Subjectivité et objectivité chez Cassirer
Dans substance et fonction, Cassirer écrit : "Si l'on interroge l'expérience immédiate, prise à l'état natif et non encore patronné par la réflexion, il apparaît clairement que l'opposition entre "subjectif" et "objectif" lui est totalement étrangère. Il n'y a pour elle qu'un seul niveau d'existence qui inclut uniformément et sans distinction tous les contenus."

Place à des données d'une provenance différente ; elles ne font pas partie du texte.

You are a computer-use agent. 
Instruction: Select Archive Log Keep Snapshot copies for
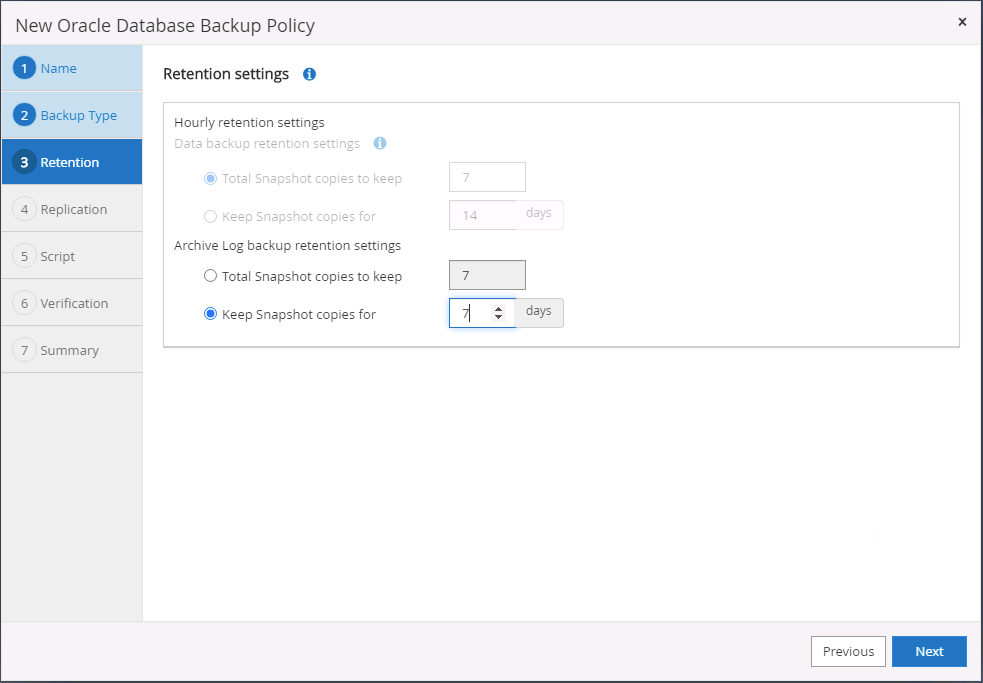[x=210, y=314]
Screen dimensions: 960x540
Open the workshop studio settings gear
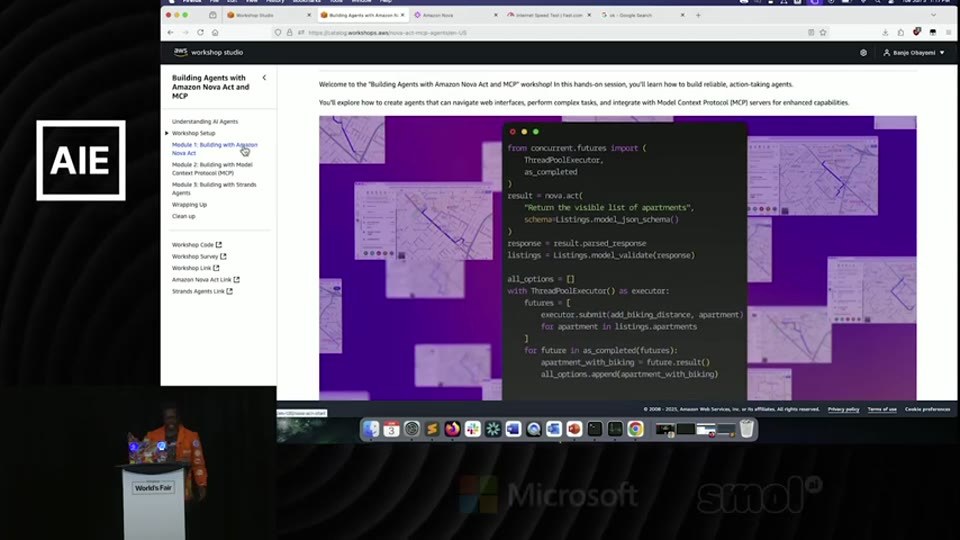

Ainsi on ne passe pas, avec la connaissance, de la subjectivité à l'objectivité, on ne "sort" jamais du cercle de l'expérience, au sein de laquelle cette opposition se construit avec la connaissance. Naïvement, le monde objectif est pour nous celui qui contient des objets ayant des formes, des couleurs, émettant des sons. Ce n'est qu'à l'issu de la réflexion qu'on fera de cette objectivité une apparence circonstancielle (le fait de disposer d'yeux et d'oreilles). Cette réflexion consiste en l'appréhension du contenu stable de l'expérience à travers une représentation conceptuelle. Ainsi nous sommes capable de reconnaître un objet quelque soit l'angle suivant lequel on le regarde, parce que le concept de l'objet en question remplace une succession non ordonnée d'impressions sensibles par des attendus, des relations. On retrouve le rôle du concept non comme une image copiée du monde réel, mais plutôt comme une opération de régulation de l'expérience sensible, ce dont nous avions parlé dans un article précédent.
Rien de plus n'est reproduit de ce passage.